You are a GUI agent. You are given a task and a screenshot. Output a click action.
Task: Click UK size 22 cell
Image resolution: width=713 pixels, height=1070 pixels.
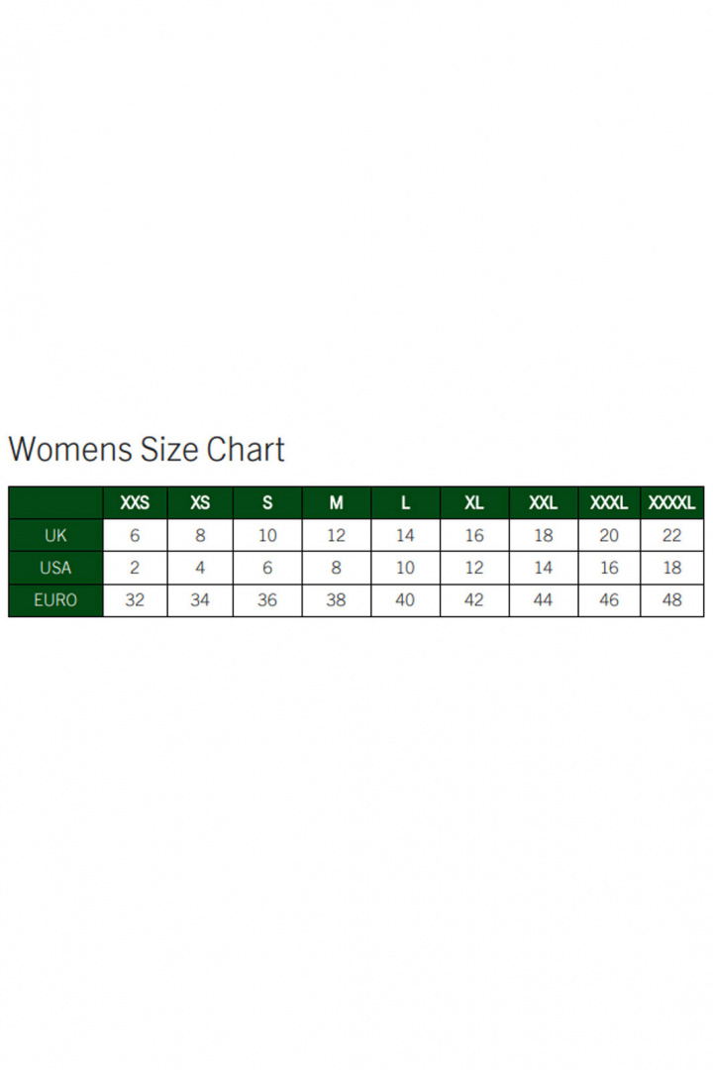(x=672, y=536)
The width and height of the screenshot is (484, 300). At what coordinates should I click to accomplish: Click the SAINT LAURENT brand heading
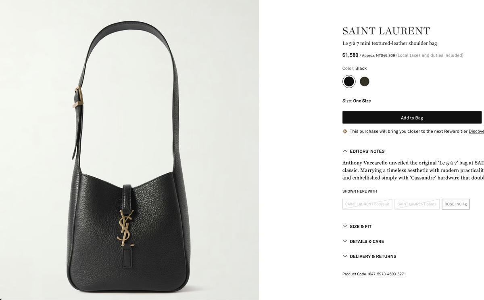pos(386,31)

*Exercise goal*
Pictures are to be omitted; set down the rest of the entries exactly as given.

*Output of the exercise*
You are a GUI agent. You are given a task and a screenshot. Output a click action.
Task: Click UK size 22 cell
Image resolution: width=713 pixels, height=1070 pixels.
(x=672, y=536)
The width and height of the screenshot is (484, 300). At what coordinates should I click to accomplish: Click the SAINT LAURENT brand heading
pos(386,31)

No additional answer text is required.